In 2000, Phoenix's first album release, United, blazed across the musical skies like a newly discovered comet. Paris, London, L.A., and New York were all captivated, with everyone from Sofia and Roman Coppola to Air heaping praise on them. And with good cause: great songs, great performances, great production, and attention to detail. Powered by tracks like "Too Young" (which was featured on the Lost In Translation soundtrack), "Honeymoon" and "If I Ever Feel Better," critics hailed United a brilliant debut, an album that one U.K. critic described as "undoubtedly the best post-French house, '70s country-rock concept album of modern love songs you're ever likely to hear." For Alphabetical, Phoenix has once again given birth to a mutant, drawing on a range of disparate influences to create an idiom that is both coherent and profoundly original. Phoenix's four members--Thomas Mars (vocals), Christian Mazzalai (guitar), Laurent Brancowitz (guitar), and Deck d'Arcy (bass)--closeted themselves away in their Paris studio, determined to create a recording at once more complete and more personal than United. They operated as a true collective, a symbiosis in which each member was equally responsible for the lyrics, music, performance, arrangements, and production. They were adamant that, at every stage of the album's production, they do their utmost to retain their artistic signature, even if it meant allowing certain imperfections and accidents to make it into the final mix. Speaking of which, Tony Hoffer (who has worked with Air, Turin Brakes, Beck, the Thrills) was brought on board to add his technical prowess to the final mixing--he was able to add a new dimension to the group's already well-marinated production.
The album opens with a bang: "Everything Is Everything" is the happy lovechild of a radical beat and brilliant songwriting, while "Run, Run, Run" is a highly improbable collision between folk guitar and a pounding hip-hop beat. Phoenix has the knack of flawlessly unifying the seemingly incompatible. "I'm An Actor" ushers in a radical change of tone: a monologue from the mouth of an actor drunk on power that progressively becomes a furious, megalomaniacal rant. Jagged guitars and offbeat rhythms conjure up a sense of imbalance. The atmosphere is heavy, the sense of uneasiness immediately palpable and the apotheosis comes in the form of a deluge of powerful chorals that lends the track an undeniably epic, even heroic, dimension.

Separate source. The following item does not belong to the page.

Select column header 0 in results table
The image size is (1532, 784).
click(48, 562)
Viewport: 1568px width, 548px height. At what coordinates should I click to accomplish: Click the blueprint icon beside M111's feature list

Considering the band is made of French natives, Phoenix has a rare mastery of the lyric, words entwining themselves around and within, yet always at the service of the song. As the band themselves note: "We took a lot of trouble to make sure that the lyrics were honest and the emotions true, even at the risk of sometimes painful introspection. We wanted to avoid losing focus, the sort of 'catalogue of styles' thing. So we ended up being very selective both in choosing and arranging the tracks. We tried to free ourselves of everything artificial, preferring unmediated energy and total honesty in performance. But by the same token we wanted the work to remain supple, sophisticated, and, above all, really unique and celebratory. When it comes down to it, the only thing that you want to happen once people have listened all the way through is for them to listen to the whole thing again!"